Infectious Diseases
Infectious Diseases 2
Susan A. Hall, PhD
Director, Lead Epidemiologist, Infectious Diseases - Early Stage Vaccines
Moderna, Inc.
Cambridge, Massachusetts, United States
Data on the seroprevalence of Epstein-Barr virus (EBV) infection suggest that the age at first infection with EBV may be increasing over time. Changes in age at first EBV infection may result in changes in the incidence of infectious mononucleosis (IM) and complications due to IM. However, current data on IM incidence and IM-associated complications in the United States are not available.
Objective:
To describe the incidence of IM and IM-associated hospitalizations between 2010 and 2021 in a population-based sample of the upper Midwest.
Design/Methods:
Individuals with a diagnosis code for IM (ICD-9: 075; ICD-10: B27) and residing in a 27-county region of the upper Midwest between 2010 and 2021 were identified using the Rochester Epidemiology Project (REP). Inpatient hospitalizations with a primary or secondary diagnosis code for IM 1 month before to 3 months after the IM diagnosis date were also identified using the REP. Rates of IM were calculated assuming the entire population between 2010 and 2021 was at risk, and rates of IM-associated hospitalizations were calculated among all people with a diagnosis of IM. Poisson regression was used to test trends over time and to estimate hospitalization rate ratios.

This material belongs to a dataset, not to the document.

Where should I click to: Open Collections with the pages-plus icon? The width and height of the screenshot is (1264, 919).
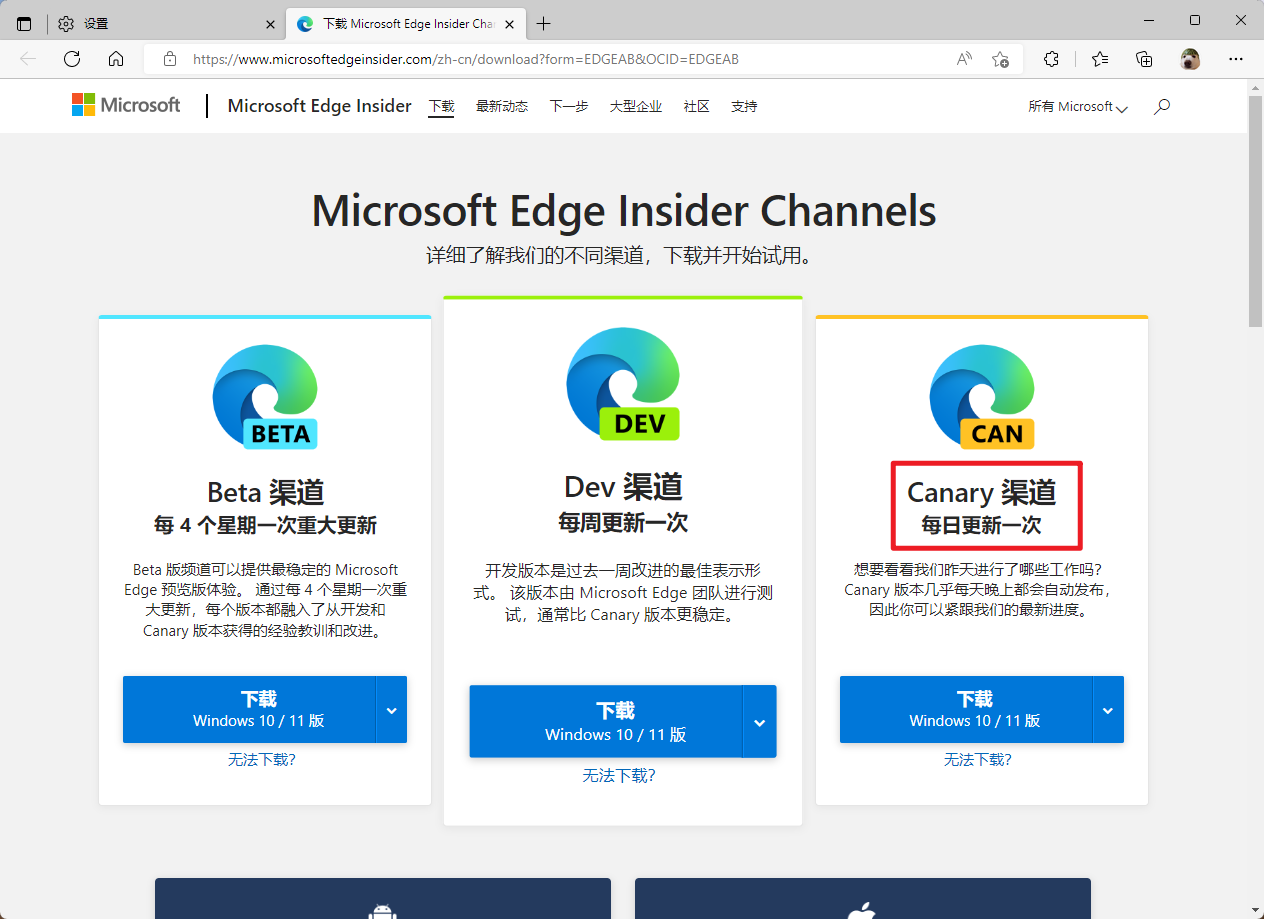tap(1144, 59)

Results: 5334 individuals were identified with IM; the overall IM rate was 60.60/100,000 person-years (95% CI, 58.98-62.25). Rates were higher in females compared with males, in White compared with non-White individuals, in non-Hispanic compared with Hispanic individuals, and in individuals 15 to 19 years of age compared with all other age groups (all P < 0.05). IM rates decreased significantly over time among all age groups (Figure; all tests for trend, P < 0.05). Overall, 234 individuals (4.39%) were hospitalized with IM (43.87/1,000 persons with IM; 95% CI, 38.43-49.87), and hospitalization rates increased over time (Table; test for trend, P < 0.05). After adjusting for other characteristics, individuals < 10 years of age, individuals ≥ 20 years of age, and individuals of Hispanic ethnicity were at an increased risk for IM-associated hospitalization
Conclusion(s): While rates of IM diagnosis have decreased over time, risk of hospitalization in individuals with IM has increased. In addition, age and ethnicity increase the risk of hospitalization due to IM. Funded by Moderna, Inc.